*** Opening of Supplied records ***
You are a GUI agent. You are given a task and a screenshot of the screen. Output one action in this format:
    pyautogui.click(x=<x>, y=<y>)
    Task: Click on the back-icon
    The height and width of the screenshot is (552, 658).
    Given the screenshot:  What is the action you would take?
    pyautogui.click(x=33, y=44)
*** Close of Supplied records ***
*** Opening of Supplied records ***
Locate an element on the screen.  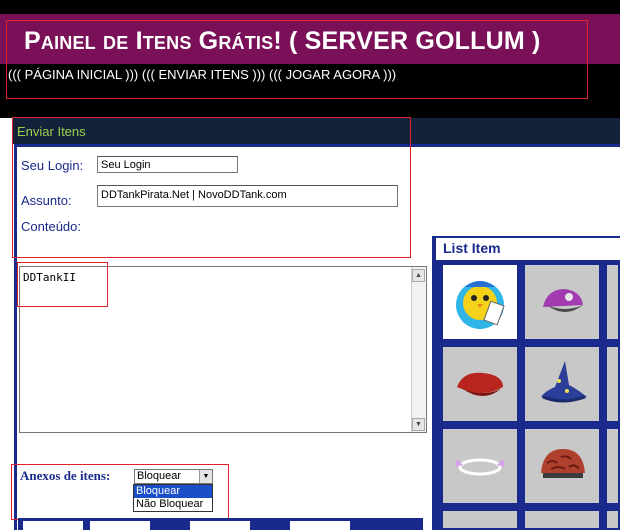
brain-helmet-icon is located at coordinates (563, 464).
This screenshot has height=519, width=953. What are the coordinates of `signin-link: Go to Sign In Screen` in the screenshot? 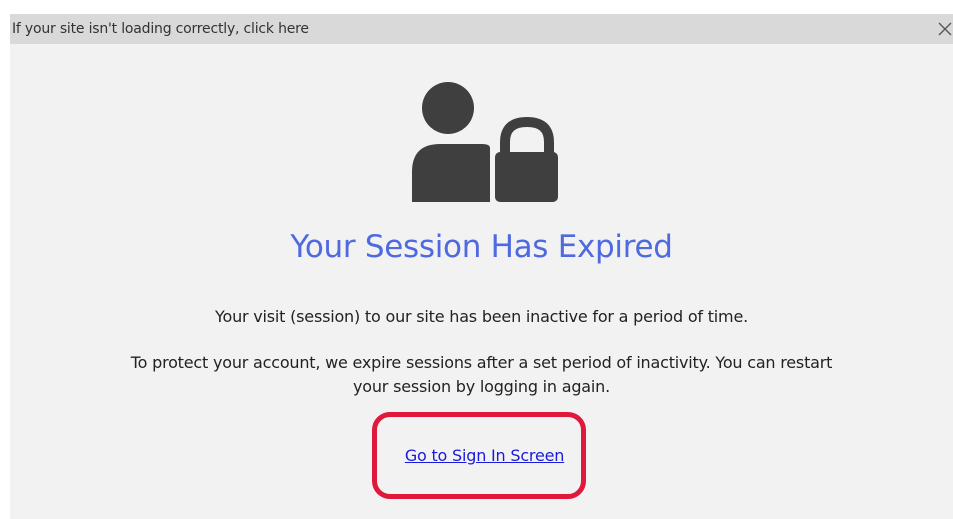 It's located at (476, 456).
*** Close of Supplied records ***
Goal of the exercise: Can you give again, word for word, the lines from the one containing "You are a GUI" through the one containing "pyautogui.click(x=33, y=44)"?

Task output:
You are a GUI agent. You are given a task and a screenshot of the screen. Output one action in this format:
    pyautogui.click(x=<x>, y=<y>)
    Task: Click on the back-icon
    The height and width of the screenshot is (552, 658).
    Given the screenshot:  What is the action you would take?
    pyautogui.click(x=33, y=44)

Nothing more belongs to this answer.